┌──

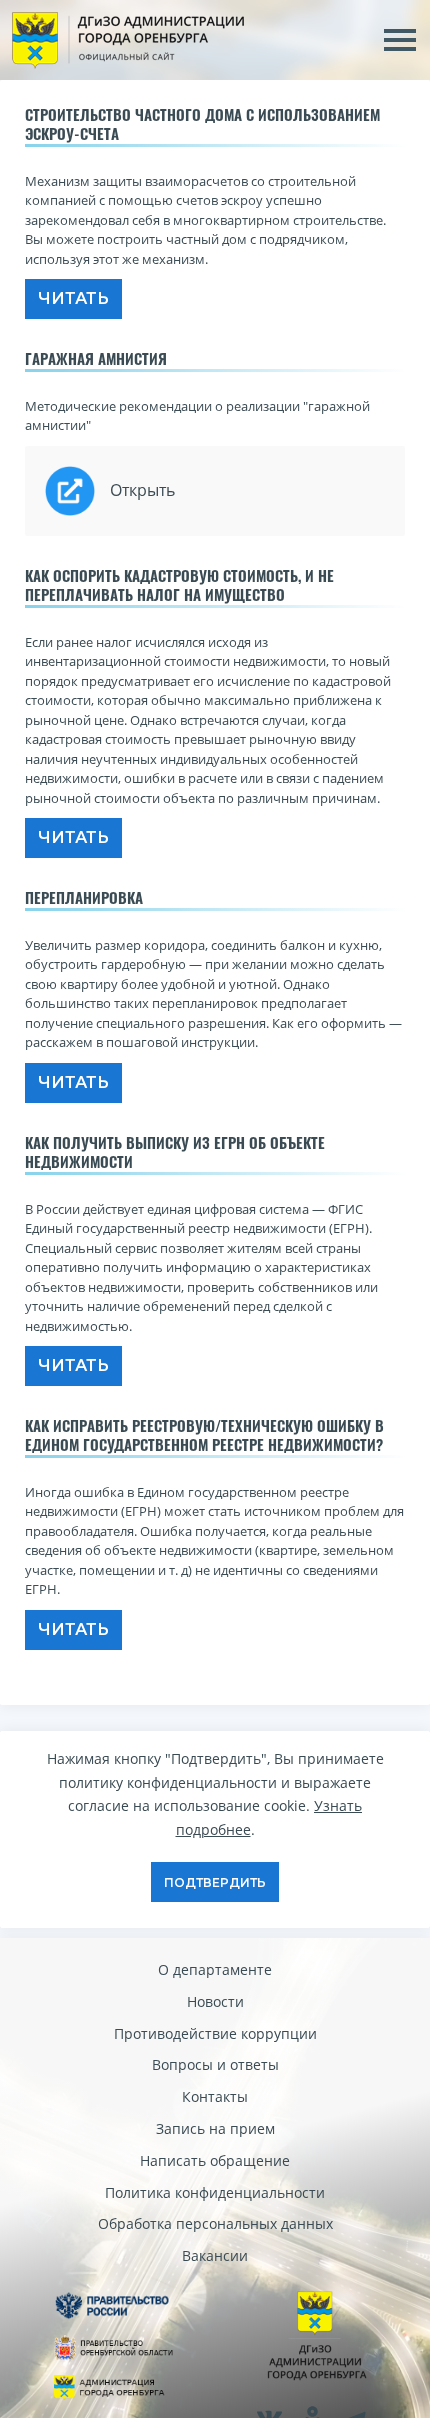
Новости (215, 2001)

└──
┌──

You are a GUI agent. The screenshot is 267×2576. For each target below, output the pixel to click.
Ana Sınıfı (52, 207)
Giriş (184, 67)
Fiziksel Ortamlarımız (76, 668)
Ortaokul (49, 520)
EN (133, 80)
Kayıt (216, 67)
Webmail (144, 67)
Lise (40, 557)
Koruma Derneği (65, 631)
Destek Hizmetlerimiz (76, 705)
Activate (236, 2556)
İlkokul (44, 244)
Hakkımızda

└──
┌──

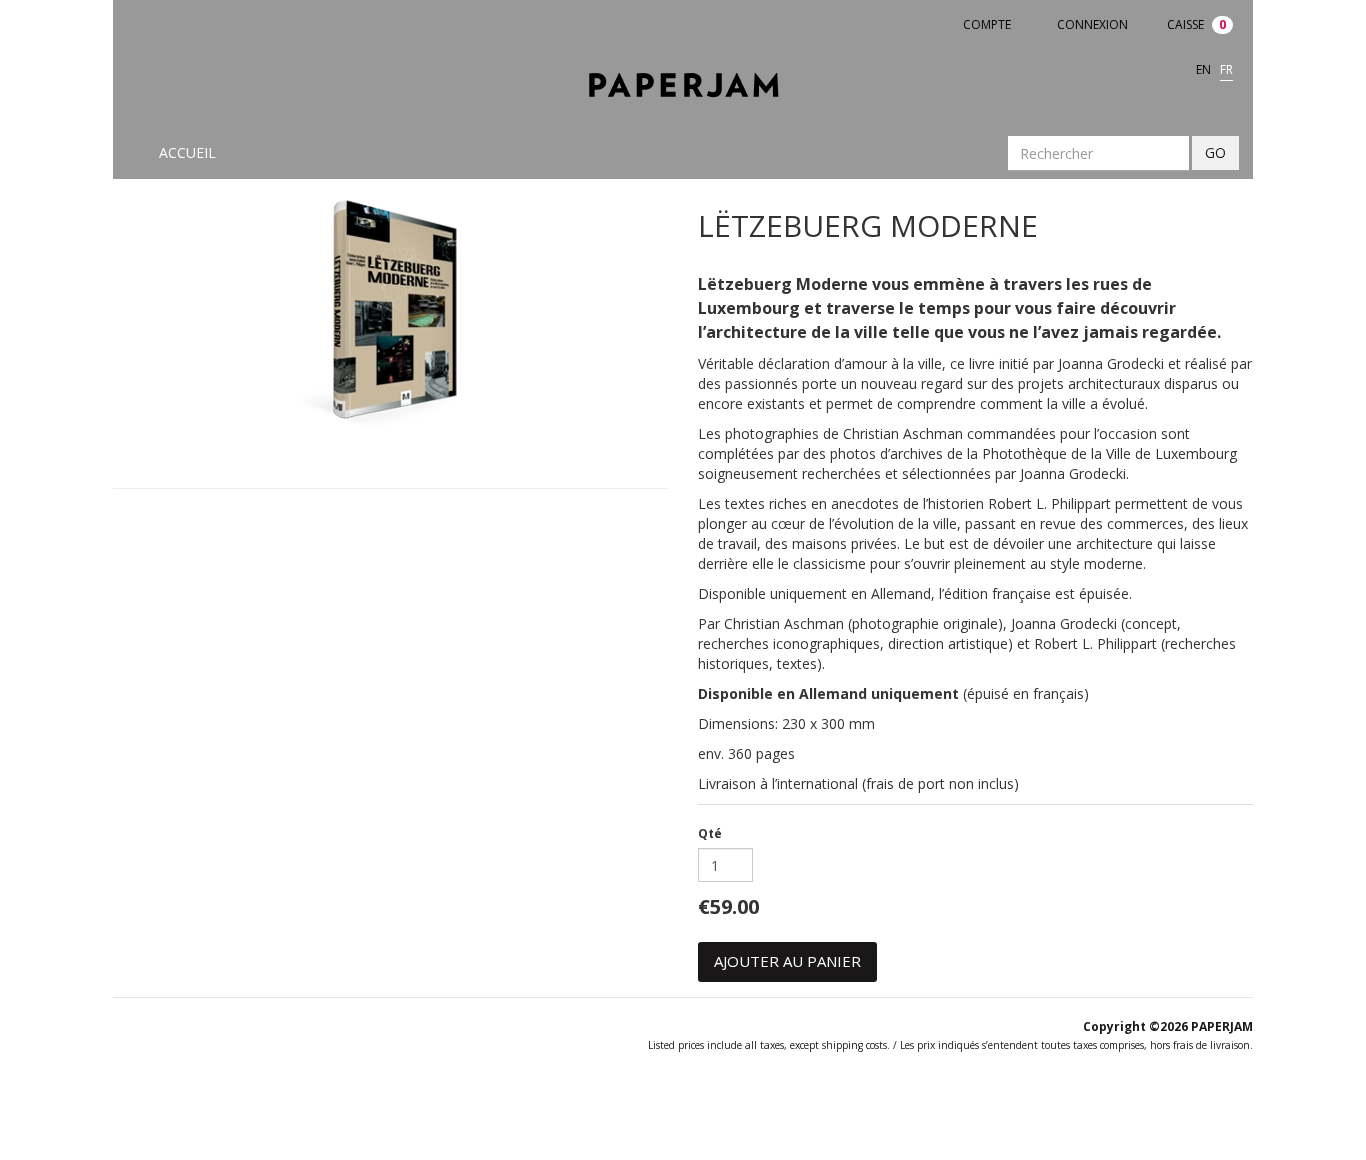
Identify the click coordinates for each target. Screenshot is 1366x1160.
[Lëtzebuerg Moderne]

└──

Assignment: Pull every line containing the word "target" out of the material and copy it.

Written solution:
You are a GUI agent. The screenshot is 267×2576. For each target below, output the pixel to click.
Identify the click coordinates for each target. Screenshot is 1366x1160.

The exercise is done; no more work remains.